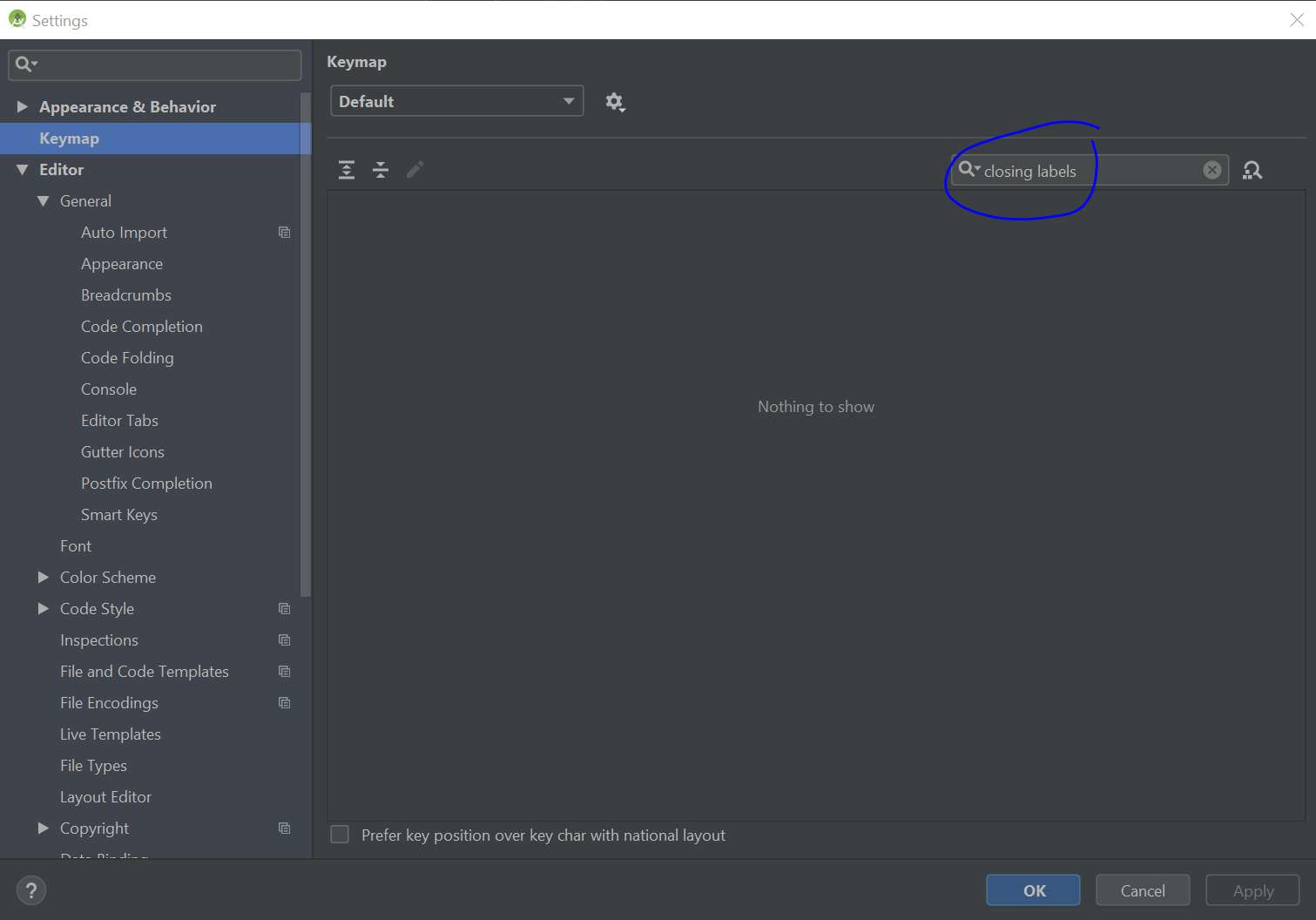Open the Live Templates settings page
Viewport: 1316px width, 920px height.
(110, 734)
----------------------------------------
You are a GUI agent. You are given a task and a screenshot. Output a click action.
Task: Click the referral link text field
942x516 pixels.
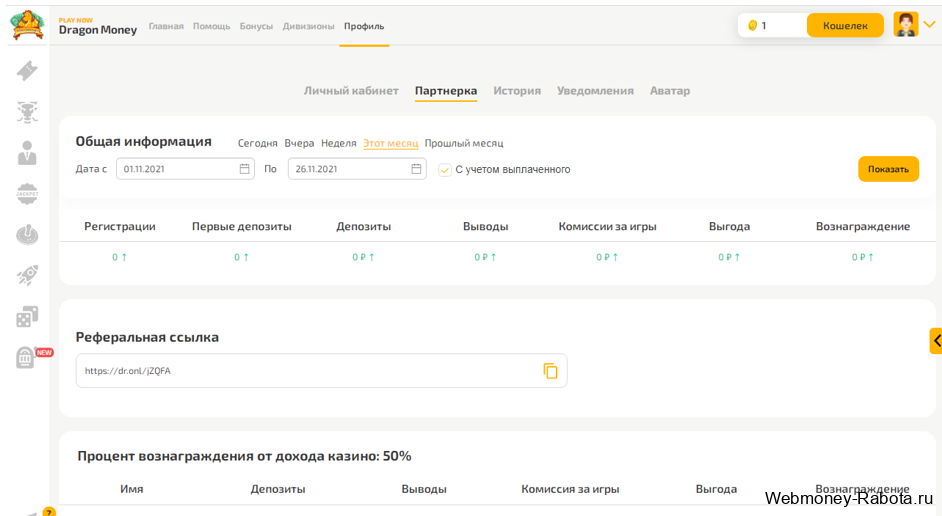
----------------------------------------
WHAT YOU NEED TO DO: Go through the listing above and write out exactly the lines starting with the one holding "You are a GUI" and running through the one holding "942x516 pixels.", ends included, and no others.

EXERCISE SOLUTION:
You are a GUI agent. You are given a task and a screenshot. Output a click action.
Task: Click the referral link text field
942x516 pixels.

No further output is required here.